**Passage to read**
In September 2024, the UN Food and Agriculture Organization’s (FAO) Global Food Price Index (FFPI), the benchmark for global food commodity prices, experienced its fastest increase in 18 months. Prices rose across all five of the FFPI’s commodity group price indices, with sugar leading the surge. The FFPI averaged 124.4 points for the month, marking a 3.0% increase from August and a 2.1% YoY rise. The FAO Sugar Price Index saw the most significant jump, climbing 10.4% MoM. This spike was driven by worsening crop conditions in Brazil and concerns that India’s decision to lift restrictions on sugarcane for ethanol production might reduce its sugar exports. The FAO Cereal Price Index rose 3.0% MoM, mainly due to higher wheat and maize prices. International wheat prices have increased, primarily due to excessively wet conditions in Canada and the EU, though competitive supplies from the Black Sea region offset some of the pressure. Low water levels on major transportation routes along Brazil’s Madeira River and the Mississippi River in the US influenced maize prices. Meanwhile, the FAO All Rice Price Index dropped by 0.7% MoM, reflecting quieter trading activity. The FAO Vegetable Oil Price Index rose by 4.6% MoM, with palm, soy, sunflower, and grapeseed oils all seeing higher prices. Palm oil prices were buoyed by lower-than-expected production in major Southeast Asian producers, while soy oil prices rebounded due to lower-than-expected US crushing volumes. The FAO Dairy Price Index increased by 3.8% MoM, with higher quotations for whole and skim milk powder, butter, and cheese. The FAO Meat Price Index edged up 0.4% MoM, driven by more robust demand for Brazilian poultry meat. Bovine and pig meat prices remained stable, while ovine meat prices decreased slightly from August.
Figure 1: FAO Global Food Price Index, January 2012 to September 2024
Source: FAO, Anchor
Amid a streak of positive developments for South Africans, August inflation, as measured by the Consumer Price Index (CPI), revealed a continuation of the disinflationary trend, with headline inflation decelerating further to 4.4% YoY from 4.6% YoY in July. In addition, the print came in slightly below consensus economists’ expectations and is the lowest inflation rate since April 2021, when it also printed at 4.4%. The easing of price pressures appears widespread, with a notable slowdown in energy prices, which fell from 12.1% YoY in the previous month to 11.5%. However, inflationary pressures persist in certain areas, as seen in the slight uptick in categories such as food and alcoholic beverages and tobacco products. After an eight-month decline, annual food & NAB inflation rose to 4.7% in August from 4.5% in July, putting upward pressure on the headline inflation rate. Most food categories saw higher annual rates, including bread & cereals, meat, fish, milk, eggs & cheese, oils & fats, and vegetables. In contrast, lower rates were recorded for fruit, sugar, sweets & desserts, and hot and cold beverages.

**Source data**

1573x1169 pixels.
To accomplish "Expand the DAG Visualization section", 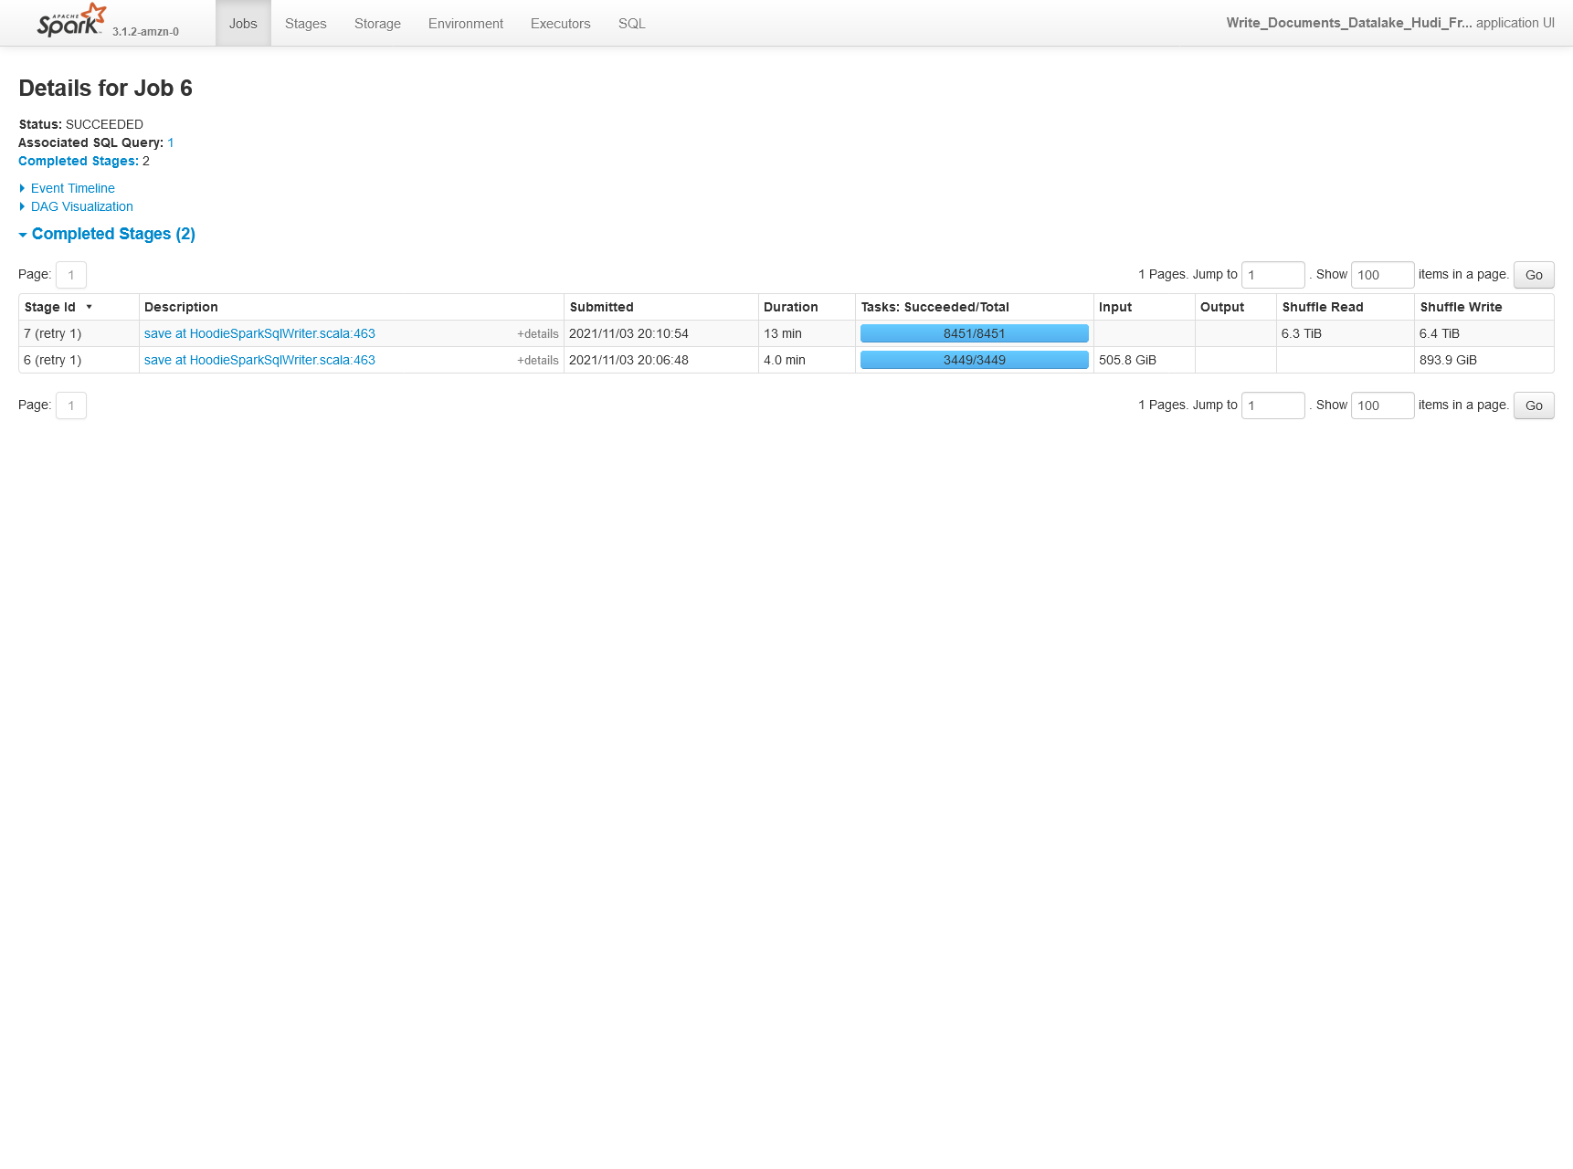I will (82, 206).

**To be done**
For each statement, say yes or no according to the passage on food prices and inflation, and quote the words from it that settle the matter. 1. The FAO All Rice Price Index rose in September 2024. 2. South Africa's August headline inflation was the lowest since April 2021. 3. Ovine meat prices rose from August.

**Expected answer**
1. No: "the FAO All Rice Price Index dropped by 0.7% MoM"
2. Yes: "is the lowest inflation rate since April 2021"
3. No: "ovine meat prices decreased slightly from August"